Luck, Logic, and White Lies: The Mathematics of Games Luck, Logic, and White Lies: The Mathematics of Games

Jörg Bewersdorff
Publisher: A K Peters
Publication Date: 2004
Number of Pages: 504
Format: Paperback
Price: 49.00
ISBN: 1-56881-210-8
Category: Monograph

MAA Review

[Reviewed by Donald L. Vestal, on 03/5/2005]

Mathematics has been used (to varying degrees of success) to analyze games, usually with the intent of finding a “winning strategy.” This book gives a summary of some of the results. The author divides the universe of games into three categories: games of chance (games, such as roulette, whose uncertainty comes from random influences); combinatorial games (games, such as chess and go, whose uncertainty relies on the multiplicity of possible moves); and strategic games (games, such as poker and rock-paper-scissors, whose uncertainty lies in a lack of complete information). The book is divided into three sections, based on these categories.

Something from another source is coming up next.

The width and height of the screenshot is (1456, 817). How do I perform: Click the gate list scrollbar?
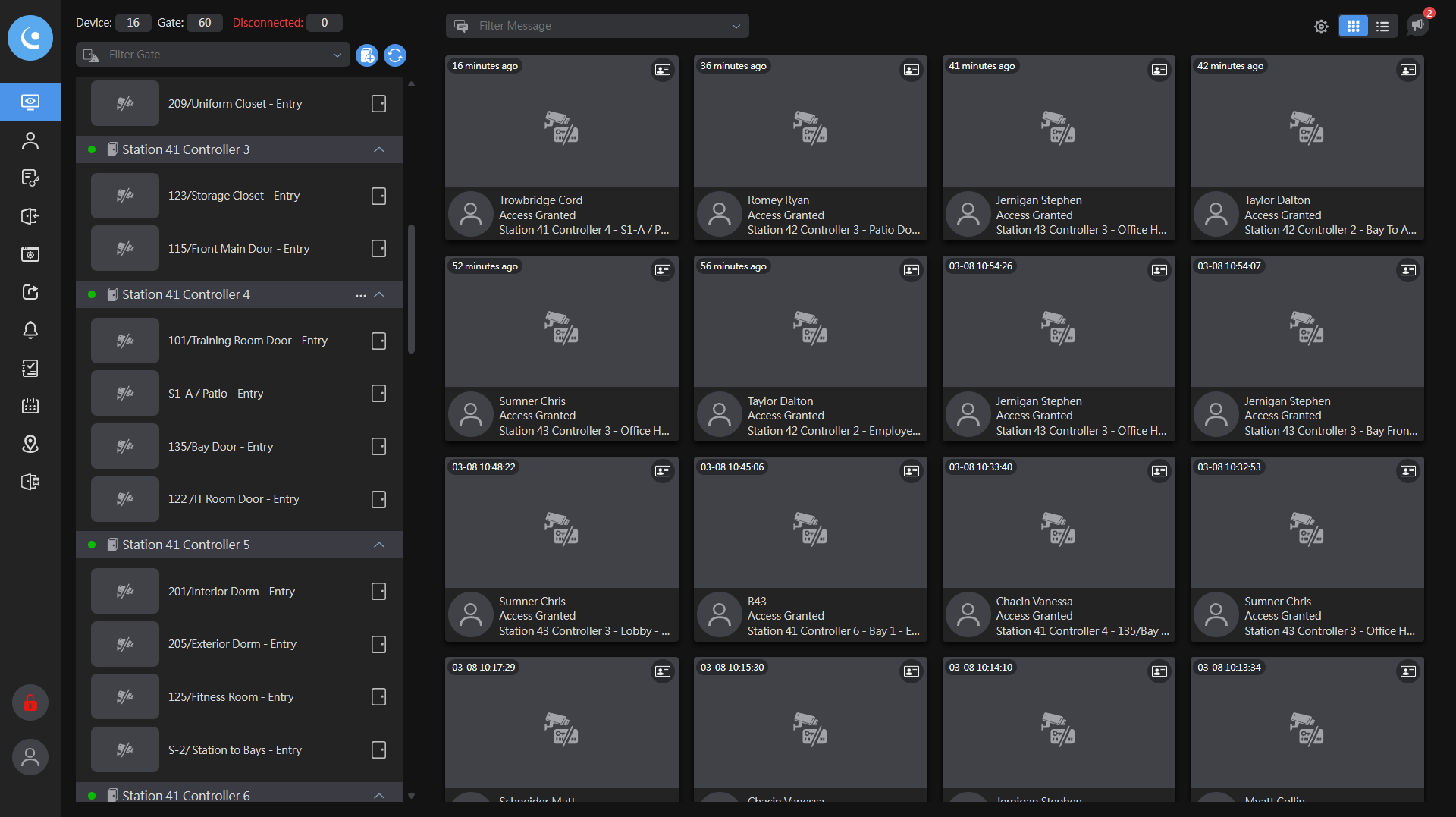[411, 288]
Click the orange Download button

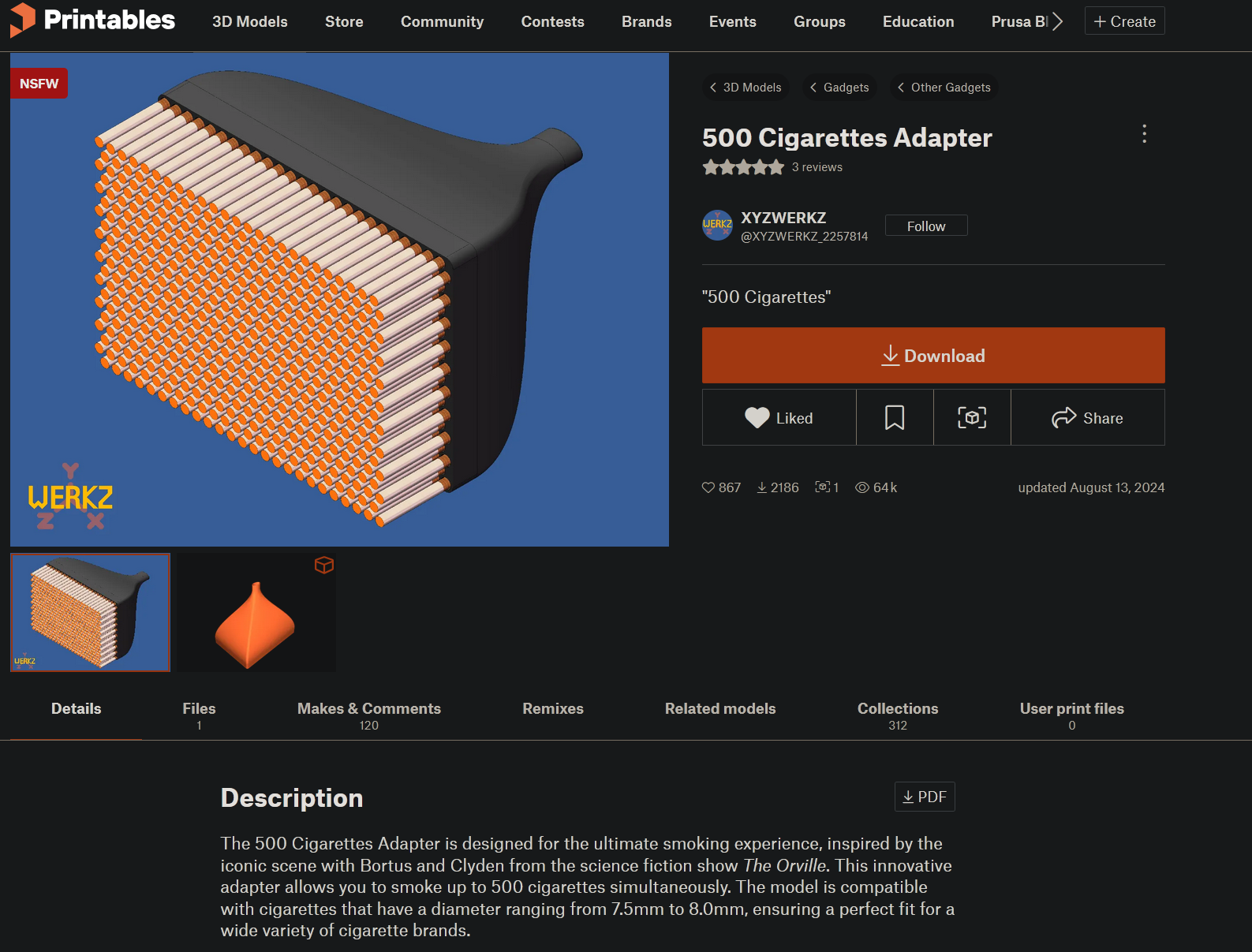tap(933, 356)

The section on Games of Chance deals with several games, and uses these to introduce a great deal of probability theory: the basic theory, expectation and variance, the normal distribution, the Poisson distribution, the Monte Carlo method, Markov chains. As expected, it is difficult to derive winning strategies for games of chance — although there is a section which presents a method for “counting cards” in blackjack.

The second section, Combinatorial Games, delves into the notion of game theory, with Zermelo’s Theorem for two-person zero-sum games with perfect information. Several games and their winning strategies are studied, for example, NIM, go, and some of the classic games created by John Conway. This section culminates into a discussion of topics such as artificial intelligence, Turing machines, Gödel’s Incompleteness Theorem, and P-NP-PSPACE-EXPTIME problems. The final section deals with Strategic Games. Here the author considers whether psychology can be more effective than random chance (for example, bluffing in poker). Applying the notion of the minimax value to this picture results in a linear programming problem, and the introduction of the simplex method.

Given the wide variety of (fairly deep) mathematics mentioned here, you can’t expect the book to go into too much detail; even coming in at just under 500 pages, there isn’t enough room to cover these kinds of topics with any depth. However, the book does provide a remarkable summary, replete with numerous footnotes. (Since this book is the English version of a German text, roughly half of the references are German magazines, books, or journals.)